Question, Design, and Scope
12.1. Question, Design, and Scope#
Ideally, measures of air quality should be both accurate and timely. Inaccurate or biased measurements can mean people do not take air condition as seriously as they should. Delayed alerts can expose people to harmful air. The context provided in the introduction about the popularity of inexpensive air quality sensors got us wondering about their quality and usefulness.
Two different kinds of instruments measure a natural phenomenon—the amount of particulate matter in the air. The AQS sensor has the advantage of small measurement error and negligible bias (see Chapter 2). On the other hand, the PurpleAir instrument is less accurate; the measurements have greater variability and are also biased. Our inital question is: can we use the AQS measurements to make the PurpleAir measurements better?
We are in the situation where we have a lot of data available to us. We have access to a small number of high-quality measurements from AQS, and we can get data from thousands of PurpleAir sensors. To narrow the focus of our question, we consider how we might use these two sources of data to improve PurpleAir measurements.

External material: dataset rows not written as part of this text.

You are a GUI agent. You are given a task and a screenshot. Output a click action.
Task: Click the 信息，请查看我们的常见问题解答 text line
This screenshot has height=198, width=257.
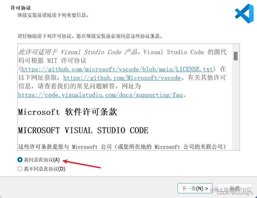point(79,86)
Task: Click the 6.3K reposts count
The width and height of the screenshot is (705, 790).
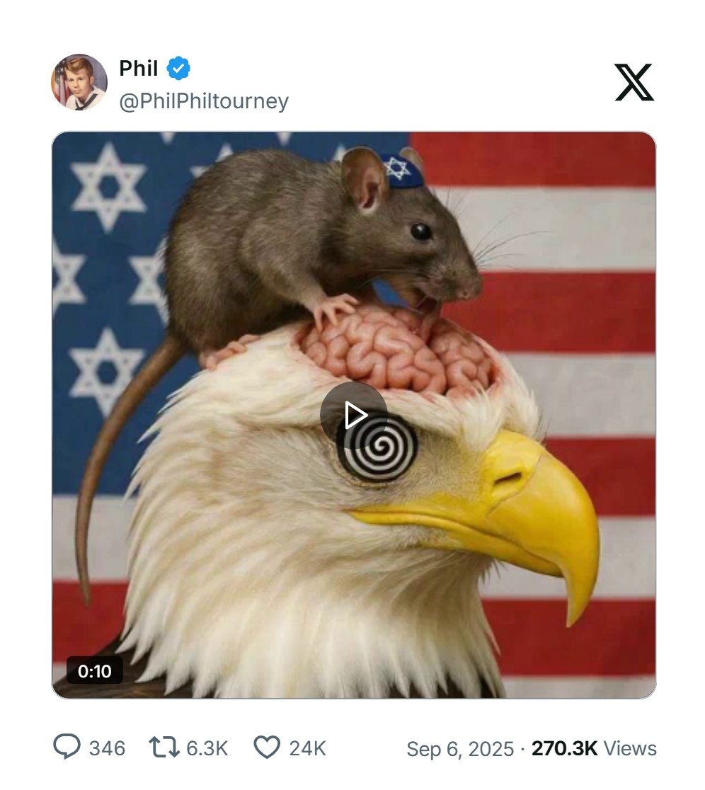Action: [x=207, y=748]
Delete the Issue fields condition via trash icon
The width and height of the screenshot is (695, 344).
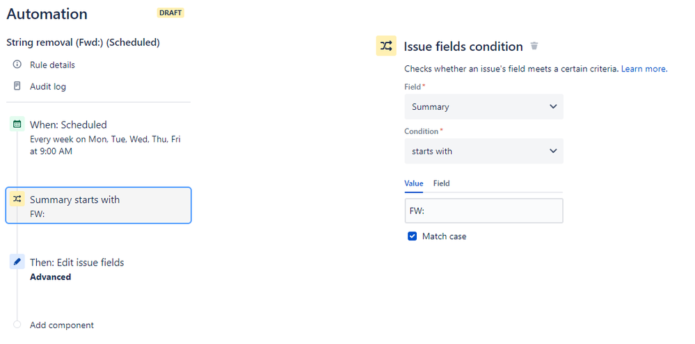pos(534,46)

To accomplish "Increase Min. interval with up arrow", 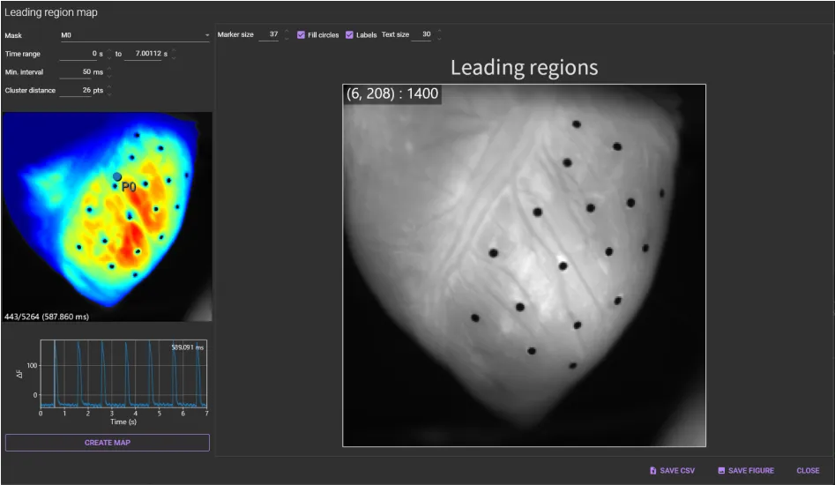I will click(x=109, y=69).

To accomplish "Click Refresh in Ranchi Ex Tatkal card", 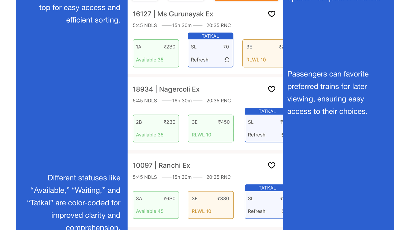I will pyautogui.click(x=257, y=211).
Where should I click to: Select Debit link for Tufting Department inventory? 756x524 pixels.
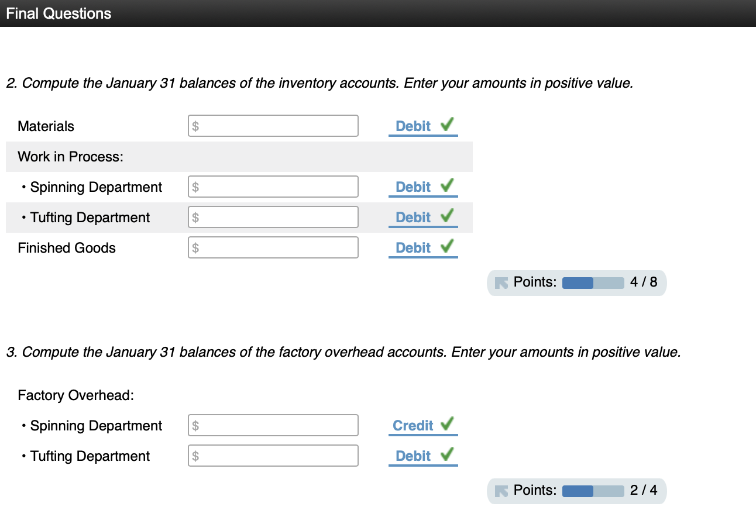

The data from these two sources includes the locations of the sensors. So we can try to pair them up, finding a PurpleAir sensor close to each AQS sensor. If they’re close, then these sensors are essentially measuring the same air. We can treat the AQS sensors as the ground truth (because they are so accurate) and study the variation in the PurpleAir measurements given the true air quality.
Even though there are relatively few pairs of collocated AQS and PurpleAir sensors, it seems reasonable to generalize any relationship we find to other PurpleAir sensors. If there’s a simple relationship between AQS and PurpleAir measurements, then we can use this relationship to adjust measurements from any PurpleAir sensor so that they are more accurate.
We have narrowed down our question quite a bit: can we model the relationship between PurpleAir sensor readings and neighboring AQS sensor readings? If yes, then hopefully we can use the model to improve PurpleAir readings. Spoiler alert: indeed we can!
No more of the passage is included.